Problem description –
Return all lines of the listing below that carry the word "will".

################

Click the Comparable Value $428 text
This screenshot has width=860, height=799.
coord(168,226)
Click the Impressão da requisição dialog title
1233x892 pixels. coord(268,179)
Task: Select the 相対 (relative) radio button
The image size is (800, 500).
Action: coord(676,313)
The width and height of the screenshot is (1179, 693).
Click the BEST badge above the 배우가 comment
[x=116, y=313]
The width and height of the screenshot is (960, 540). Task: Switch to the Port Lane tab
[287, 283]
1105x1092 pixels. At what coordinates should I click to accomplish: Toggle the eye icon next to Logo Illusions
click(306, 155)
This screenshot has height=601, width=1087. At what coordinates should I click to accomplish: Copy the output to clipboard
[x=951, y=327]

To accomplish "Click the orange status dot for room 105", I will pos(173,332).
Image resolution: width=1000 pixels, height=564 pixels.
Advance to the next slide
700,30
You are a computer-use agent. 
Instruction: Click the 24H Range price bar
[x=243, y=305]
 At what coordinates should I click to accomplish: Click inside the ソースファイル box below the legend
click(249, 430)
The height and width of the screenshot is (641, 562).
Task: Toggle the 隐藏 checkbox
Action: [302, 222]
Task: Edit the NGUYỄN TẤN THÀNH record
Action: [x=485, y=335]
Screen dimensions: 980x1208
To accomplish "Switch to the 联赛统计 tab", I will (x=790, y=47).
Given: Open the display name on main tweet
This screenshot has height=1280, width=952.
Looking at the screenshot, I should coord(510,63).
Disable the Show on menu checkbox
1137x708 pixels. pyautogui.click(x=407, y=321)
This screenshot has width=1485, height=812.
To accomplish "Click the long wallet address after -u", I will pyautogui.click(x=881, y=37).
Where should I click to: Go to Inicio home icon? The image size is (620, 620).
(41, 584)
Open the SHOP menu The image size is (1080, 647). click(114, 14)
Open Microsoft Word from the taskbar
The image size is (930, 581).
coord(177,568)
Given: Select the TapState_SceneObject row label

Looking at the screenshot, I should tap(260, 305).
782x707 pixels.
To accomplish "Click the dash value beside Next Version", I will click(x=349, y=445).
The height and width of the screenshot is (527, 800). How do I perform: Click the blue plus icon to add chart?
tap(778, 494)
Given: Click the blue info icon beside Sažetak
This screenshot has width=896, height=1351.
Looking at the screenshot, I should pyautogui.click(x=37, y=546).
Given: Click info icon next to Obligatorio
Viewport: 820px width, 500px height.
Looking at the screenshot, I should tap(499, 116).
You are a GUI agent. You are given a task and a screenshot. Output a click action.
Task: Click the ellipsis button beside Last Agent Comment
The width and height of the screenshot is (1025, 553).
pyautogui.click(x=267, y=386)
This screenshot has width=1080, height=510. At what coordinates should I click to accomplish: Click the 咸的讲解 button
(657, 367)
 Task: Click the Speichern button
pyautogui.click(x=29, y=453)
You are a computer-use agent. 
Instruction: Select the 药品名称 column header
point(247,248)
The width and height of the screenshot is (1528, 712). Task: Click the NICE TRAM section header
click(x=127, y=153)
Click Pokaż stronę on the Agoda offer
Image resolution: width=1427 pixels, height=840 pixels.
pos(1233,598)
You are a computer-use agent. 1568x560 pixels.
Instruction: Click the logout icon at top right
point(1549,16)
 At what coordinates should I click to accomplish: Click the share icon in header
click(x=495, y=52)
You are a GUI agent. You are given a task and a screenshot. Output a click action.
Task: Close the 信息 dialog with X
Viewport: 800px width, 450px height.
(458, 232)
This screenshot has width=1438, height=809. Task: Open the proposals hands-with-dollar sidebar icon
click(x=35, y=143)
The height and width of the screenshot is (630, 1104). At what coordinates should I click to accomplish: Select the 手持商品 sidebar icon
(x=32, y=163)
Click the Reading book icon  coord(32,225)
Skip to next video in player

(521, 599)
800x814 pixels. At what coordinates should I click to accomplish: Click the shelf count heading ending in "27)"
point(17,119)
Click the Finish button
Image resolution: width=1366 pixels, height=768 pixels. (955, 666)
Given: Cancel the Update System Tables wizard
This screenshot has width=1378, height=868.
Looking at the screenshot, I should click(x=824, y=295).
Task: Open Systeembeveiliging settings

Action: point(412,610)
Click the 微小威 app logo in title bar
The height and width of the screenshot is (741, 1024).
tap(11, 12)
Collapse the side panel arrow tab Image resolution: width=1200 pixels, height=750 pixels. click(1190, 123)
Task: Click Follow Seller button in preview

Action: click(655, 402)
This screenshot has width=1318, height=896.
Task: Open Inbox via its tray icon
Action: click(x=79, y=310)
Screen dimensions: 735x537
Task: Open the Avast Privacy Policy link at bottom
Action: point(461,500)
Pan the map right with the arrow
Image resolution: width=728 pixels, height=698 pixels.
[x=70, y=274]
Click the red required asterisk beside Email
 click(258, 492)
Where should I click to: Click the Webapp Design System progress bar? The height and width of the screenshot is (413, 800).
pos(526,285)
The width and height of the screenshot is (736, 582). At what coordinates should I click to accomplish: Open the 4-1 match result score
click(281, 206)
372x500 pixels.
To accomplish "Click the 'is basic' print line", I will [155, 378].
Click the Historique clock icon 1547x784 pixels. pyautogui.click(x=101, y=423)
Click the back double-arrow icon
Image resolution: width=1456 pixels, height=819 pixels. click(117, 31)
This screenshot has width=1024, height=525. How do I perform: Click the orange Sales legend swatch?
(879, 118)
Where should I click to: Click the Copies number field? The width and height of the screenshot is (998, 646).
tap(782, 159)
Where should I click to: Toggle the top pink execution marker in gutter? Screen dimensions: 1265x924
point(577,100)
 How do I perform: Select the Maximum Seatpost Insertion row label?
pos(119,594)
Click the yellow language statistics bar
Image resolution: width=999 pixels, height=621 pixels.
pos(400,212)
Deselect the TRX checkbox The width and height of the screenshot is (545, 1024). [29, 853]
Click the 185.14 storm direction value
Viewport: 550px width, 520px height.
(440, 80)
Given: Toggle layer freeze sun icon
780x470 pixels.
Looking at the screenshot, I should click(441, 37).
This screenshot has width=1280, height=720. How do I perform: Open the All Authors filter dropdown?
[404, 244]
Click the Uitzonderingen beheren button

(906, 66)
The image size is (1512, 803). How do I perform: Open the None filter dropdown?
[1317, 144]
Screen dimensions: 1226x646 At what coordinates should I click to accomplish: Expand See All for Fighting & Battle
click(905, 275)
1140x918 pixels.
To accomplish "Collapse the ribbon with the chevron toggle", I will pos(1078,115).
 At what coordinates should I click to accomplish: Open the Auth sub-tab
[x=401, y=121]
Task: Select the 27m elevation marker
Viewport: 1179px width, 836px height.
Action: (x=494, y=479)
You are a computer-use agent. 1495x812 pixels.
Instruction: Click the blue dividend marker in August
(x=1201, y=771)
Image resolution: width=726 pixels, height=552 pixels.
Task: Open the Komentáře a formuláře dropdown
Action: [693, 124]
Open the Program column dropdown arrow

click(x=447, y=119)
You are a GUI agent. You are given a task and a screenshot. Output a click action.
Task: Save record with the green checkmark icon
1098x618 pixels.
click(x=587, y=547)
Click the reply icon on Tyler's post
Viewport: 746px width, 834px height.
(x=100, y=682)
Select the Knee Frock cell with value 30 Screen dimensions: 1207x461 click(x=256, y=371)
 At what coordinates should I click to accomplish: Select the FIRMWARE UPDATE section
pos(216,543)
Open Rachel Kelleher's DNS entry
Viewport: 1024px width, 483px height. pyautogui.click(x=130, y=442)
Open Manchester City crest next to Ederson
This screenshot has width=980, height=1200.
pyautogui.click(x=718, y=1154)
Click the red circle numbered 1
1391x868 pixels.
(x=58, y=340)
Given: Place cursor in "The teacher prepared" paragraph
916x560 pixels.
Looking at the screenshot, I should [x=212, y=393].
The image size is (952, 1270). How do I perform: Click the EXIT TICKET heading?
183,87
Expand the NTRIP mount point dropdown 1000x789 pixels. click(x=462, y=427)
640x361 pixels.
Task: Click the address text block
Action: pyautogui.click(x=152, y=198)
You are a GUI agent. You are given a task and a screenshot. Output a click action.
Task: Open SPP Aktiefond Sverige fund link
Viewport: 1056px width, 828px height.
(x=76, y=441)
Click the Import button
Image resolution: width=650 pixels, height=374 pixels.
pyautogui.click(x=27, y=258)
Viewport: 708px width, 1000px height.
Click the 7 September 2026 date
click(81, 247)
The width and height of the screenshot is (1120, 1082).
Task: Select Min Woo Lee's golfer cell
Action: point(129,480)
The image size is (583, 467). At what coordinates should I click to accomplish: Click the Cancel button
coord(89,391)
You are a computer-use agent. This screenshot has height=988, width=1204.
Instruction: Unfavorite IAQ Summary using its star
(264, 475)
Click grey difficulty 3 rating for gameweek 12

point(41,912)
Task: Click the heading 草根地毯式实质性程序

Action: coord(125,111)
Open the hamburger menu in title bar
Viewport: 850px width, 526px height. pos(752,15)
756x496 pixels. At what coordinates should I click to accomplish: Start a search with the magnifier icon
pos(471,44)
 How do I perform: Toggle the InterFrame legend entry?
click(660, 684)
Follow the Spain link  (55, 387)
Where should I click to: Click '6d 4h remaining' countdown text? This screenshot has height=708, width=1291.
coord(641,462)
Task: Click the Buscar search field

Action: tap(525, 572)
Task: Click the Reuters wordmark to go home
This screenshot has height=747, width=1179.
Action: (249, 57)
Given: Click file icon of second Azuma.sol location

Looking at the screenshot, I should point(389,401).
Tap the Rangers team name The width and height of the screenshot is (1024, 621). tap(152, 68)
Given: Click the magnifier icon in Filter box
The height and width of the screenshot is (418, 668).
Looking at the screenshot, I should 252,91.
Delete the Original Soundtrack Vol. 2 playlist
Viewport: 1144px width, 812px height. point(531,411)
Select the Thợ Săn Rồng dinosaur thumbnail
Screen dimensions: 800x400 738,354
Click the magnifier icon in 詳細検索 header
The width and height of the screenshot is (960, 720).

################

Finished task –
To accomplish "Click the orange status dot for room 105", I will pos(173,332).
To accomplish "Switch to the 联赛统计 tab", I will (x=790, y=47).
To accomplish "Click the long wallet address after -u", I will pyautogui.click(x=881, y=37).
To accomplish "Click the dash value beside Next Version", I will click(x=349, y=445).
To accomplish "Click the 'is basic' print line", I will [155, 378].
To accomplish "Collapse the ribbon with the chevron toggle", I will pos(1078,115).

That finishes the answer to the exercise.